- Native name: 古森悠太
- Born: August 20, 1995 (age 29)
- Hometown: Takatsuki

Career
- Achieved professional status: October 1, 2017 (aged 22)
- Badge Number: 312
- Rank: 5-dan
- Teacher: Kenji Kobayashi (9-dan)
- Meijin class: C1
- Ryūō class: 6

Websites
- JSA profile page

= Yūta Komori =

Japanese professional shogi player (born 1995)

Yūta Komori (古森 悠太, Komori Yūta) is a Japanese professional shogi player ranked 5-dan.

==Early life and apprenticeship==
Komori was born on August 20, 1995, in Takatsuki, Osaka Prefecture. He learned how to play shogi from his father when he was a second-grade elementary school student.

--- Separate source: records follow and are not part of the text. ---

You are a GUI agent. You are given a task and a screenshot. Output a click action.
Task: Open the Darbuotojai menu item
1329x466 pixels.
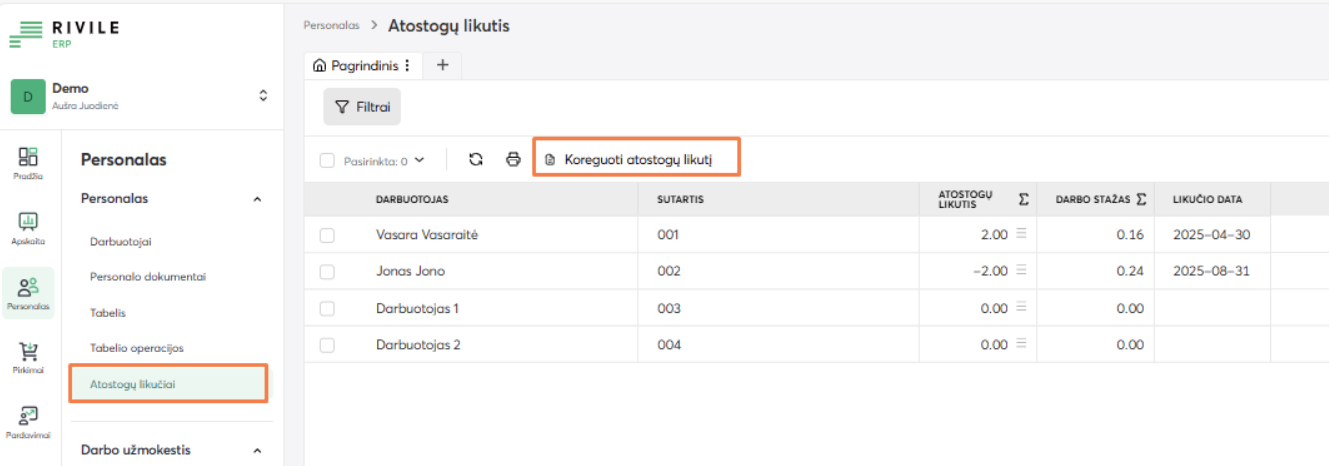[121, 242]
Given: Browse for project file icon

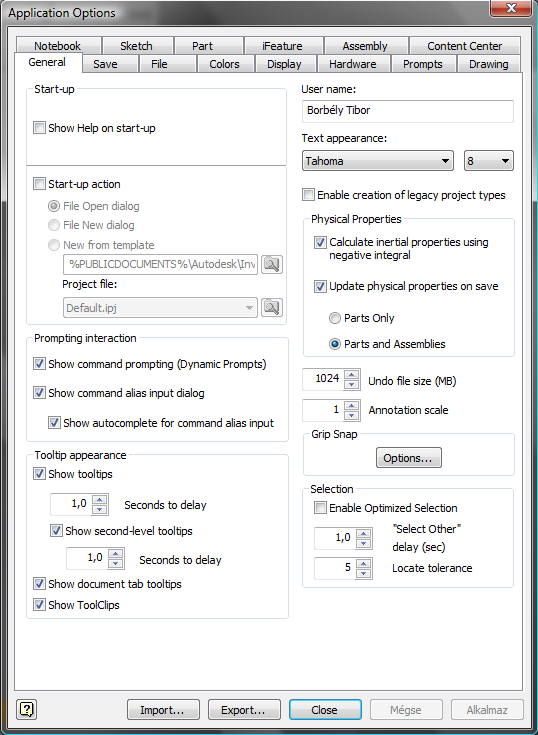Looking at the screenshot, I should (272, 308).
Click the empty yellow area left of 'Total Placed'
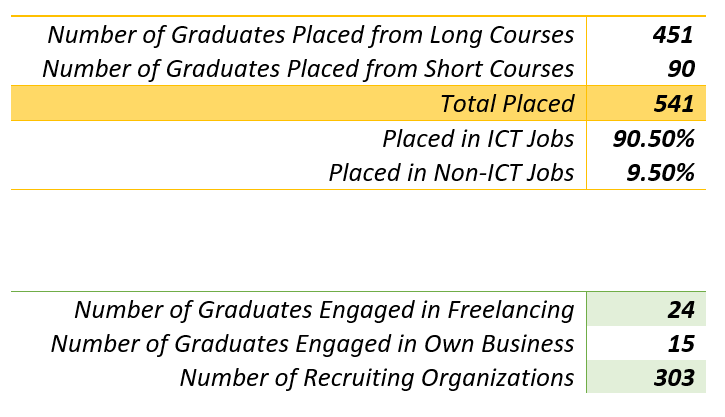The width and height of the screenshot is (725, 417). click(x=200, y=104)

In September 2008, Komori was accepted into the Japan Shogi Association (JSA) apprentice school under the guidance of shogi professional Kenji Kobayashi at the rank of 6-kyū. He was promoted to the rank of apprentice professional 3-dan in 2016, and obtained full professional status and the corresponding rank of 4-dan in October 2017 after finishing second in the 61st 3-dan League (April 2017 – September 2017) with a record of 12 wins and 6 losses.

==Shogi professional==
===Promotion history===
The promotion for Komori is as follows:
- 6-kyū: September 2008
- 3-dan: October 2016
- 4-dan: October 1, 2017
- 5-dan: March 5, 2020

==Personal life==
Komori is a graduate of Kobe University. He received his degree in economics from the school in the Spring of 2018.